After you are fully recovered from your ostomy surgery, you generally can lift weights with a stoma. Nevertheless, it is important to consult your doctor first. You must not go back to lifting weights for at least three months after your surgery. After that, it is crucial to start your exercise slowly to not overexert yourself. You may not be able to lift as much as you did before you had a stoma. However, every person is unique, and you may quickly find back to your previous self after you heal.
How much can I lift with a stoma? / how much weight can I lift with an ileostomy?
Within the first 12 weeks post surgery, you should avoid heavy lifting. Doctors often recommend that you restrict lifts to a maximum of 4.5 kilograms at the beginning. Any more can increase the risk of developing a hernia around your stoma. A support vest or a binder can be useful while lifting weights to give your core more support and to protect your stoma.
Will sweat affect my stoma?
Ostomy pouches today are designed to withstand daily exposure to moistures such as sweat, showers, and baths. Even with all of that, they can stay sealed on your skin for a few days, after which you would normally have to change your bag. However, the frequency of changes required depends on individual needs and the type of ostomy products used.
How to lose weight with an ostomy?
Portion control and a healthy, balanced diet go a long way in losing weight with an ostomy. While you may not be able to process raw fruits and vegetables, you can boil or steam the vegetables before eating. Try to have smaller, more frequent meals and continue to exercise while maintaining your diet.

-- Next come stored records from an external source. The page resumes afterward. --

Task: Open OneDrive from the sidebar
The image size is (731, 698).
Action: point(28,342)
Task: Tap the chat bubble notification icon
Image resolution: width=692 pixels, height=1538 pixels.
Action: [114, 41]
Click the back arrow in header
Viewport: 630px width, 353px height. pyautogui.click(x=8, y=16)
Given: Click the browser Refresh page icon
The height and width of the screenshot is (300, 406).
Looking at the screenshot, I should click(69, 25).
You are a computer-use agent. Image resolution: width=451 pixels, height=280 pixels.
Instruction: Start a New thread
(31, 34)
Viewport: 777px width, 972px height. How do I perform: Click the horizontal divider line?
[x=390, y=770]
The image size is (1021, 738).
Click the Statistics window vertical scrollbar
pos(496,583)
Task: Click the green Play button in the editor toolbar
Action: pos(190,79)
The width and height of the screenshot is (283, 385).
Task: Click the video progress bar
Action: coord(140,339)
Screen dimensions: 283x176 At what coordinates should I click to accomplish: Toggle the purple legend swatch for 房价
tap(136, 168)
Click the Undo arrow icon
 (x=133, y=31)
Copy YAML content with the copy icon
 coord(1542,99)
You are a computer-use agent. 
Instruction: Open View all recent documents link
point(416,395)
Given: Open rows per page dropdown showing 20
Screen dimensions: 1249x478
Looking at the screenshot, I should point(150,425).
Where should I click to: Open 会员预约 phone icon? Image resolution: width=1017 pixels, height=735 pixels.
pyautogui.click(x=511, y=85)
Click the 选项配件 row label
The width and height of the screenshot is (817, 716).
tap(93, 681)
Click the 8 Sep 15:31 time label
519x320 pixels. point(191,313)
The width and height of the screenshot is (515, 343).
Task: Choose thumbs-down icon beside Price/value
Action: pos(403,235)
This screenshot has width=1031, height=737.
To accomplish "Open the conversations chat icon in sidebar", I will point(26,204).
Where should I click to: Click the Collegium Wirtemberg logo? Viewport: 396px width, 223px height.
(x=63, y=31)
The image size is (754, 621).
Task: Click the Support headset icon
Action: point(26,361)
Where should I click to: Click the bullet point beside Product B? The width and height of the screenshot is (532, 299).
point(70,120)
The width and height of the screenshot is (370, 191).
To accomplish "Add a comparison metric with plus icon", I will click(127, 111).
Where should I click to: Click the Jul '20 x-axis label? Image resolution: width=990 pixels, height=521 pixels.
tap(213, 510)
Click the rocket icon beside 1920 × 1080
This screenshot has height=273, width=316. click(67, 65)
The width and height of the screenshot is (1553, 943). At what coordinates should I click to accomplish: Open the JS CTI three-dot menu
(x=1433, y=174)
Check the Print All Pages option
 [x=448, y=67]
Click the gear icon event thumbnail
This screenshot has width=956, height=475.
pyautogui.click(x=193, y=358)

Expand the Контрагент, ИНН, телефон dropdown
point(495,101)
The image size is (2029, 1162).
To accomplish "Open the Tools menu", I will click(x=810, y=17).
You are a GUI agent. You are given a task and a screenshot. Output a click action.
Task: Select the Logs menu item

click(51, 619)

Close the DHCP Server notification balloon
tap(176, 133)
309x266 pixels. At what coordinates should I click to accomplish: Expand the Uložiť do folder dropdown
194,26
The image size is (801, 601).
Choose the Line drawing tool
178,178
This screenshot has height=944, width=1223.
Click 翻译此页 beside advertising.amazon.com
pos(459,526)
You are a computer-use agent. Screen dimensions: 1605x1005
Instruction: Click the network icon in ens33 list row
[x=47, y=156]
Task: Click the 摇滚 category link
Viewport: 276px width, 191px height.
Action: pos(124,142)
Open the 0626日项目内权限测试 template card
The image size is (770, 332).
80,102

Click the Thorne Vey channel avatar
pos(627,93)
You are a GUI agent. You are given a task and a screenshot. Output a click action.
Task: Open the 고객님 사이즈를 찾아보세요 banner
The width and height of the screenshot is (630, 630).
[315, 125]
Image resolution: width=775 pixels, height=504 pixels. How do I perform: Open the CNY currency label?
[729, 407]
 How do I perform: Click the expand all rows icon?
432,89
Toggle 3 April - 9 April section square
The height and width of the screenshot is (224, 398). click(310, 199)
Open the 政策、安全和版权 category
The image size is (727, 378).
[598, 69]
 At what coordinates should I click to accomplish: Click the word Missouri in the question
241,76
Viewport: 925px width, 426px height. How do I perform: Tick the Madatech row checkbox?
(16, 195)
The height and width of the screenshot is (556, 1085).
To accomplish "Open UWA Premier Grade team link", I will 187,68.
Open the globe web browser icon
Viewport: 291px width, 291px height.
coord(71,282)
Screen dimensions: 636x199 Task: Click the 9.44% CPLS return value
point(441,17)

Can you play sports with a stoma bag?
As long as you are cautious about not overexerting yourself, there is no reason why you cannot play sports with a stoma bag. If you play contact sports or ball sports such as rugby, football, or basketball, wear a support vest or a binder to make sure that your stoma is protected and your stoma bag is securely in place.
Can I run with an ostomy?
There is no reason why you shouldn’t be able to get back into running with an ostomy. Once you have healed from your surgery sufficiently, start slow and listen to what feels good for your body. Make sure to wear an ostomy belt or wrap to keep your pouch securely in place. Wear clothes that are comfortable and stay hydrated.